Before the collision both rocks are flying parallel to the x-axis, so they have zero velocity in the y-direction (which we’ll abbreviate as vy0, where the 0 denotes your reference frame):

vy0 = 0 for both rock A and rock B

therefore total y-momentum is zero before the collision.

Symmetry tells you that in the collision, the rocks are deflected by equal and opposite amounts. Therefore as rock 1 moves by 1m in the y-direction and rock 2 moves by 1m in the opposite direction to reach their respective target lines, they take equal times to do so (t0(A) = t0(B)  = t).  So their y-velocities will then be:

v+y0 = 1/t for rock A and  - 1/t for rock B

(recall that we're using the superscript + to mean "after the collision").

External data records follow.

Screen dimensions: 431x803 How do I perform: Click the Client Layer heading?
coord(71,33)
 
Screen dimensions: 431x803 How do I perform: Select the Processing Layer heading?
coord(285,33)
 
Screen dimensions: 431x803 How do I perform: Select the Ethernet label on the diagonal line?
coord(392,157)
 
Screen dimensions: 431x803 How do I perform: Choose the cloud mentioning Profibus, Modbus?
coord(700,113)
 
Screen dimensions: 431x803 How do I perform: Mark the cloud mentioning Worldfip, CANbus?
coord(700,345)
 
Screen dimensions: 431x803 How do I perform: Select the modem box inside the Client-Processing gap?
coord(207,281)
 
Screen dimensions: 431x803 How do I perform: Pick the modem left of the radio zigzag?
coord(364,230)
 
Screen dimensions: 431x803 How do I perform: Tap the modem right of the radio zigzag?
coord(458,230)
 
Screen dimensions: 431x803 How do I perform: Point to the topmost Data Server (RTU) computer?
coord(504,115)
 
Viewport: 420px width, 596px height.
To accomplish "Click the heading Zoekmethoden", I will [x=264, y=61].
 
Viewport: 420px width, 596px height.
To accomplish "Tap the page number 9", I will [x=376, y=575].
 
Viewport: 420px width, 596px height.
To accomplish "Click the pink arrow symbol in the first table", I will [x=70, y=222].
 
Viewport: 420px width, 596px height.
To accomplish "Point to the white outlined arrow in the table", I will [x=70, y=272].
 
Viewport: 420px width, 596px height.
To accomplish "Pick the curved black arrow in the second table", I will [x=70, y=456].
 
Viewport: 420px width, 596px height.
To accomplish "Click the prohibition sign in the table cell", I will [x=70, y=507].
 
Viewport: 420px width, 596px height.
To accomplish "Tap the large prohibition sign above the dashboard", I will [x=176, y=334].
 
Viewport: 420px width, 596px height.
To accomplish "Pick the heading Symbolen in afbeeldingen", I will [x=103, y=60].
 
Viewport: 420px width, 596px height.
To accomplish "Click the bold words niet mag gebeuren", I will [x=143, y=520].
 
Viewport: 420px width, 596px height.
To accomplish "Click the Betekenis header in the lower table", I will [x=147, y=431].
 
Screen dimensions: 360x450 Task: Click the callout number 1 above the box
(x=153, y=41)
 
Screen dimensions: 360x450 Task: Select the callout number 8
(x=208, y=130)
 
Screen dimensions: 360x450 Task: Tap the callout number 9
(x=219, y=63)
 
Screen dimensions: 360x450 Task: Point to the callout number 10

Their momenta in the y-direction will therefore be: p+y0  =  m/t for rock A and -m/t  for rock B.

The total y-momentum after collision is therefore m/t - m/t  =  0:  this is the same as it was before the collision, so momentum was conserved.

Note that the y-velocities of the two stones after the collision would actually be affected by the relativistic effects of stone A hurtling away from you and stone B towards you. However this does not invalidate the result:  the stones have equal speeds relative to you (just in opposite directions), so the relativistic corrections would be the same for both and hence the total classical momentum after the collision would still be zero.